In a recent post at the SiriusDecisions blog, Jeff Lash wrote about seeing an advertisement for a cell phone that boasted about the phone’s 215 hours of battery life between charges. Mr. Lash noted that on a heavy usage day, he spends at most two to three hours on his phone and at that rate, 215 hours of battery life would last about ten weeks. He thought it was pretty likely that he’d be able to find a convenient power outlet more frequently than once every two and a half months.

Mr. Lash’s point was that 215 hours of battery life far exceeded his requirements, and therefore much of that long battery life would provide little value to him.

I’ve written frequently about the importance of understanding how your solutions create value for customers. Clear and compelling value propositions are, in fact, the foundation of all effective marketing.

Unfortunately, it’s easy for marketers and other business leaders to overestimate the value of their solutions. The problem stems from an implicit belief that improving the performance of a solution automatically increases the value of the solution.

Clayton Christensen addressed this issue in The Innovator’s Dilemma. In Christensen’s view most established companies in any industry improve their products or services along dimensions of performance that their major customers have historically wanted and valued.
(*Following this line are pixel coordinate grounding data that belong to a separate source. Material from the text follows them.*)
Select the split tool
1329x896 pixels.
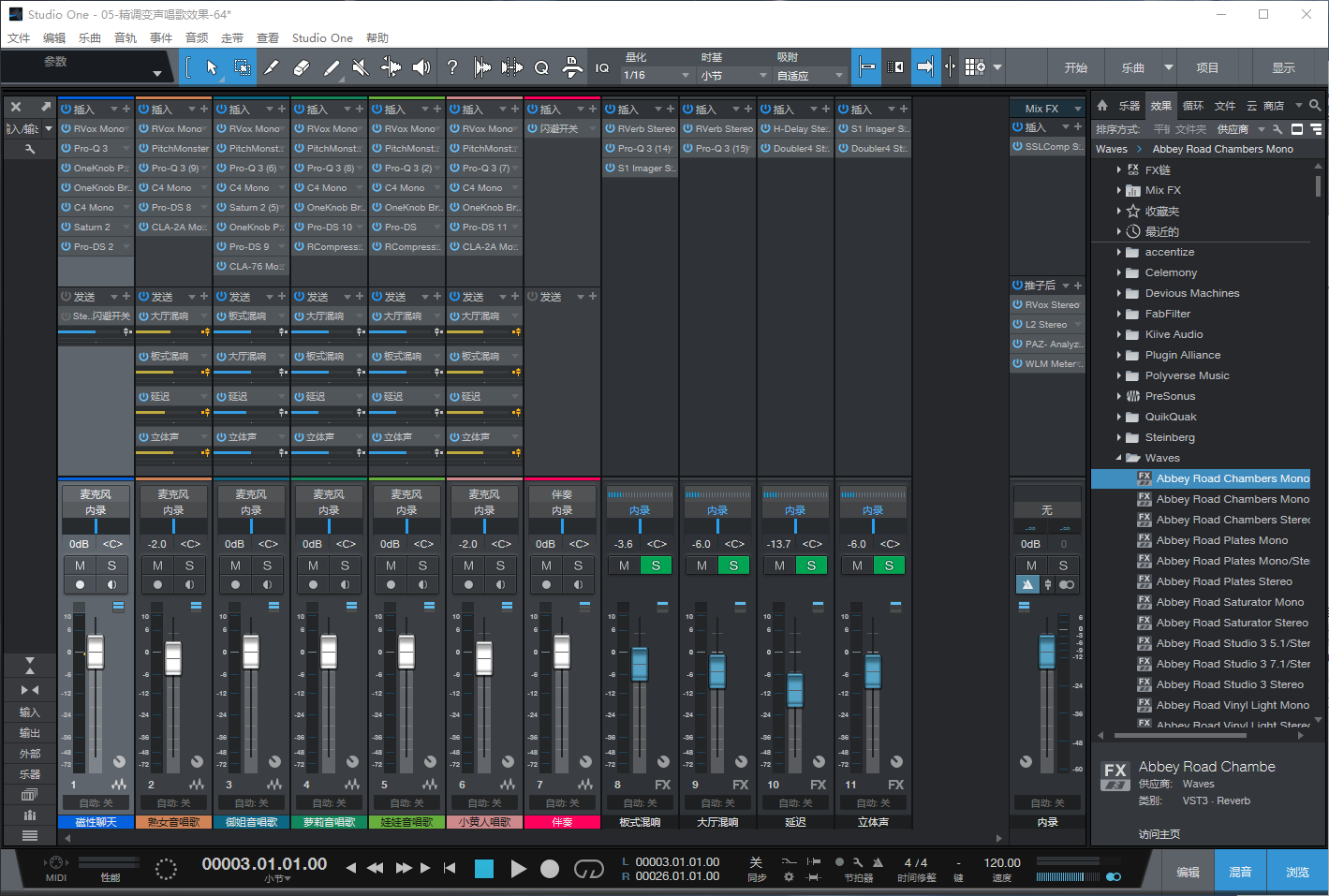click(x=272, y=67)
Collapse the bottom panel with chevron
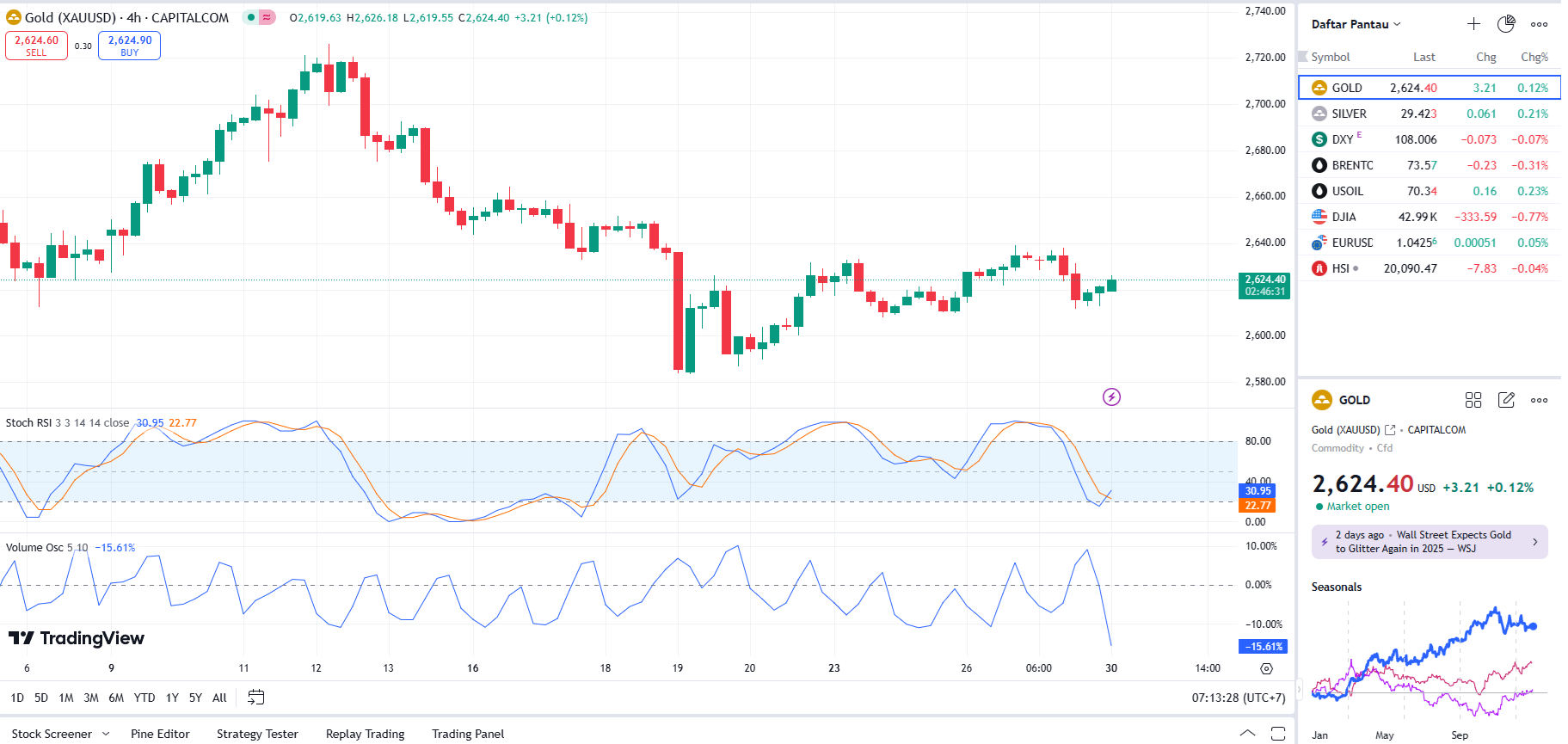This screenshot has height=744, width=1568. (1247, 734)
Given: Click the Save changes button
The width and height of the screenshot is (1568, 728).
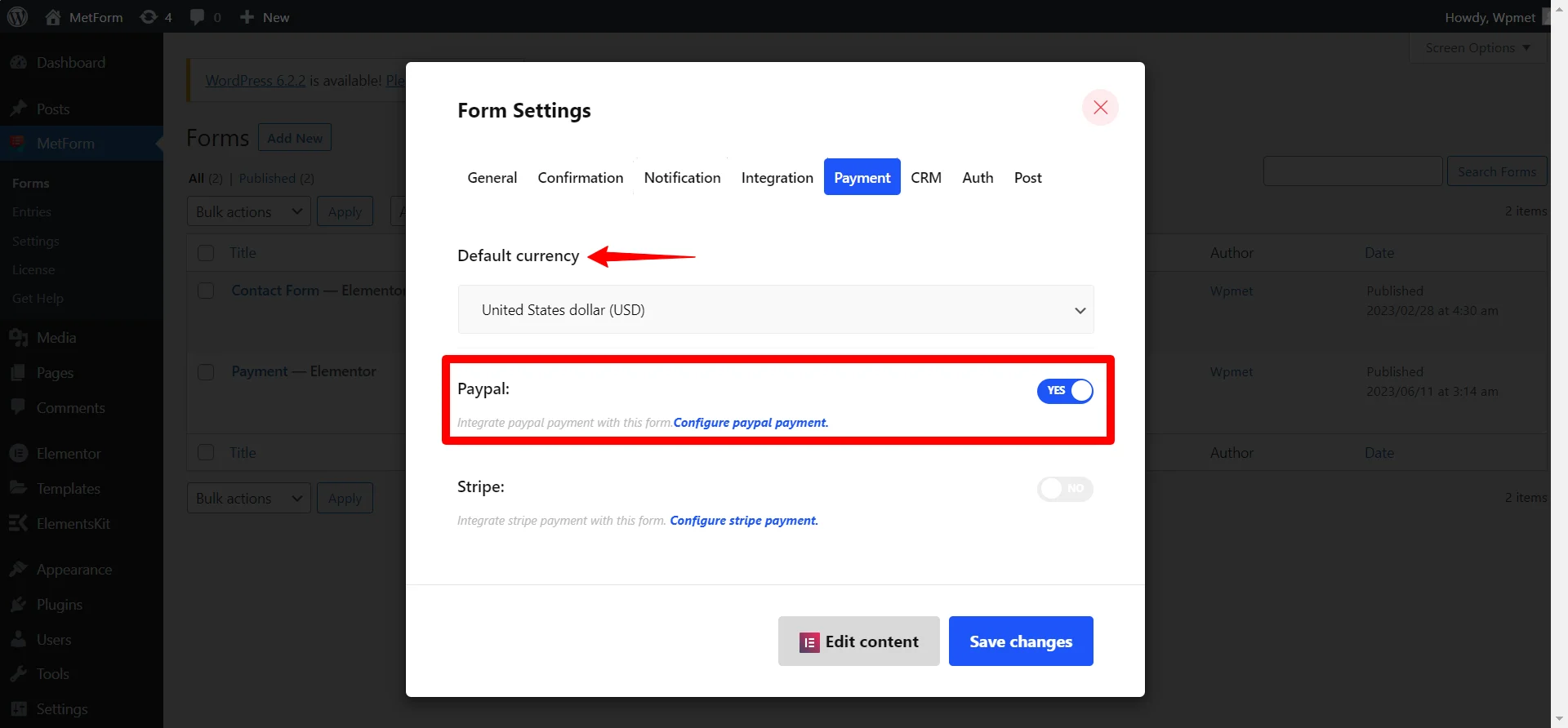Looking at the screenshot, I should [x=1021, y=641].

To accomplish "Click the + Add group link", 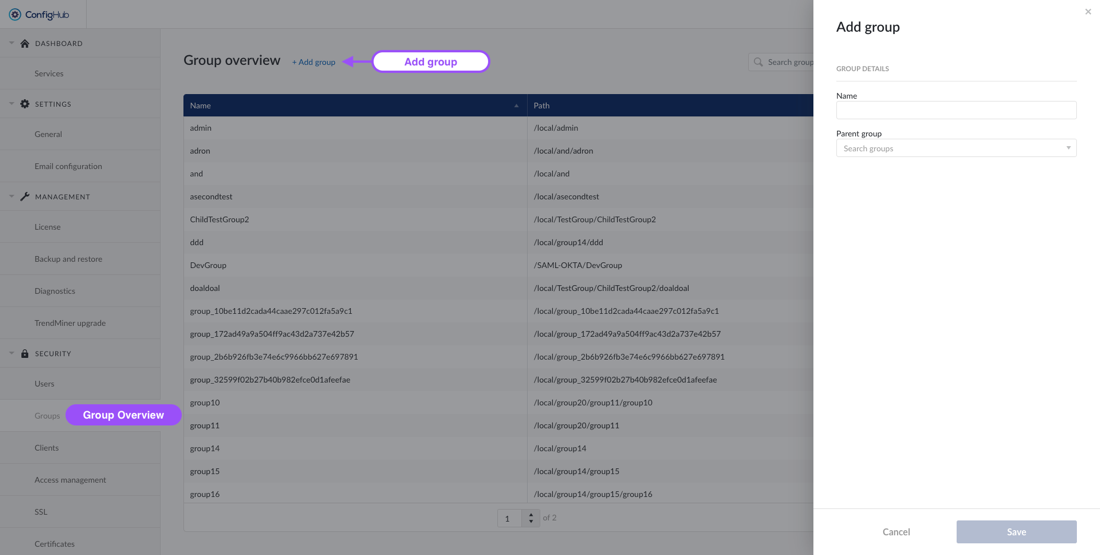I will pos(313,62).
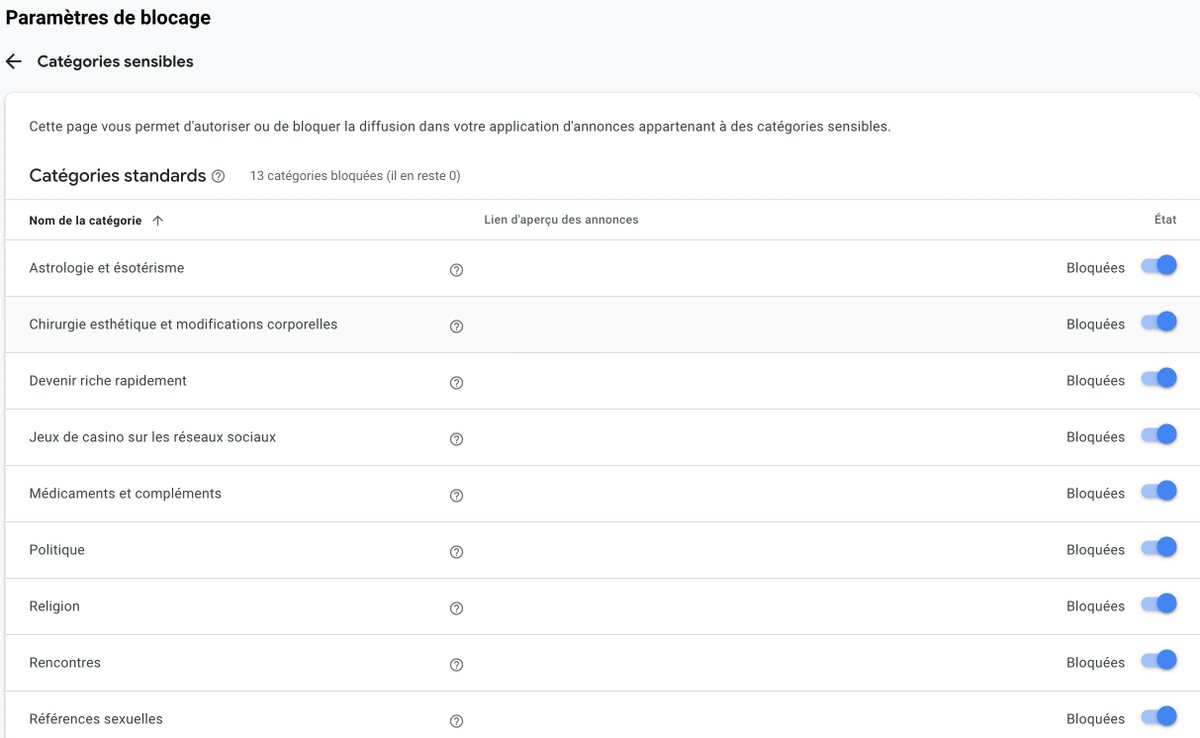Open the help icon beside Catégories standards
Viewport: 1200px width, 738px height.
218,175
What often happens, however, is that the pace of performance improvement exceeds the ability of customers to take advantage of the increased performance. Eventually, a company “overshoots” its market. Prospective customers are happy to accept the higher performance, but they aren’t willing to pay more to get it because they can’t translate the increased performance into benefits that produce better business results.

This circumstance has several important implications for marketers. Most importantly, it means that marketers should always seek to understand whether and to what extent new features or capabilities will enhance the value of a solution in the eyes of potential buyers.
So, before deciding how to market a “new and improved” version of your solution, answer these questions from a prospective buyer’s perspective:

  • What performance criteria are most important for my business?
  • What levels of performance must a solution provide in order to meet these criteria?
  • Are some of the performance criteria more vital or important than others?
  • Once “acceptable” levels of performance are met, do higher levels of performance and/or new capabilities create meaningful new value and, if so, how?